Task goal:
Only the opening lines of the listing, through the one with "Open the Administration Kit link", are to be retyped, each exactly as it stands.

* * * * * * *

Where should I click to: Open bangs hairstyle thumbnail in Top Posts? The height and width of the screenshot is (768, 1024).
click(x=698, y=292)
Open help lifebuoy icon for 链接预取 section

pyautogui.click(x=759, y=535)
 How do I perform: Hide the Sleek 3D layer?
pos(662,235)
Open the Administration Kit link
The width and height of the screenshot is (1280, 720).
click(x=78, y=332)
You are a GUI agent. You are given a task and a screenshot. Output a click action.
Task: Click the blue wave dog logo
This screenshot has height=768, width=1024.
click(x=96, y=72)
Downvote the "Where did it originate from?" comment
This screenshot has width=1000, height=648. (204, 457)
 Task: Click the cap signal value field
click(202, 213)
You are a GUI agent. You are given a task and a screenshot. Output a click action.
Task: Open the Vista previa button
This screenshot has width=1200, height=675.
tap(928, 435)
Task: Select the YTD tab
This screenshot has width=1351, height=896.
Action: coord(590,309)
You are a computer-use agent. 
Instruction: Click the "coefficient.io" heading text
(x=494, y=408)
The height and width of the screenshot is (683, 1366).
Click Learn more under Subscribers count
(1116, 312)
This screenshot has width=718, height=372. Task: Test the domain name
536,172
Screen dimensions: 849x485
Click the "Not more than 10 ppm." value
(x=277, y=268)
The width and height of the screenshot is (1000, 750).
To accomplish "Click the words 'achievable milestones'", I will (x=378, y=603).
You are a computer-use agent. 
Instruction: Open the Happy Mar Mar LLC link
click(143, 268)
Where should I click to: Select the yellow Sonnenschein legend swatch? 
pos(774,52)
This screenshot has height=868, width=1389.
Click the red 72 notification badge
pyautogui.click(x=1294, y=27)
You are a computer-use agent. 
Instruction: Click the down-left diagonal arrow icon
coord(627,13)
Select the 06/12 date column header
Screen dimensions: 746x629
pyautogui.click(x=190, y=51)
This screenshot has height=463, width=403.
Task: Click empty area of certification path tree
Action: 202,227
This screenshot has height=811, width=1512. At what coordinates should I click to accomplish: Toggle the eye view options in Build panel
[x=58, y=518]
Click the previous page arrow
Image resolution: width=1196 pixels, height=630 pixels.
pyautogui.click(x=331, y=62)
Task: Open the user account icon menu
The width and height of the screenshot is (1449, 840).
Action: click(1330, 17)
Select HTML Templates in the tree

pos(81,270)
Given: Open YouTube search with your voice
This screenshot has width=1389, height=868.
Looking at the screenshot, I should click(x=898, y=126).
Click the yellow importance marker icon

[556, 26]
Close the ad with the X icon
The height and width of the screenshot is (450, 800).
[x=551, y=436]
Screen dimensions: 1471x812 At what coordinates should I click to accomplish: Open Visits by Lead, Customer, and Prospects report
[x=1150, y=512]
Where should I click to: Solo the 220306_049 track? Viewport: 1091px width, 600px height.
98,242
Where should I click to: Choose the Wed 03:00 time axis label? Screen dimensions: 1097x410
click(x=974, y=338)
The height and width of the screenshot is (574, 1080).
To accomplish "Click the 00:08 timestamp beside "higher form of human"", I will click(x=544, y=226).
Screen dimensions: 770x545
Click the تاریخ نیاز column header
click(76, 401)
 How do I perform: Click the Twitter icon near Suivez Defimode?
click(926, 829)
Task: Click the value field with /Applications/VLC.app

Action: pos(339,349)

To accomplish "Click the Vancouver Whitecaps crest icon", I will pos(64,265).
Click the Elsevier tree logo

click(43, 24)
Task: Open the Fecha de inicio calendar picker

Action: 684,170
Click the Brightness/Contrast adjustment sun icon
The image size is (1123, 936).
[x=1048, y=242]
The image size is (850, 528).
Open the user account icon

* * * * * * *

Result below:
Where should I click to: Open bangs hairstyle thumbnail in Top Posts? The height and width of the screenshot is (768, 1024).
click(x=698, y=292)
Open help lifebuoy icon for 链接预取 section

pyautogui.click(x=759, y=535)
 How do I perform: Hide the Sleek 3D layer?
pos(662,235)
Open the Administration Kit link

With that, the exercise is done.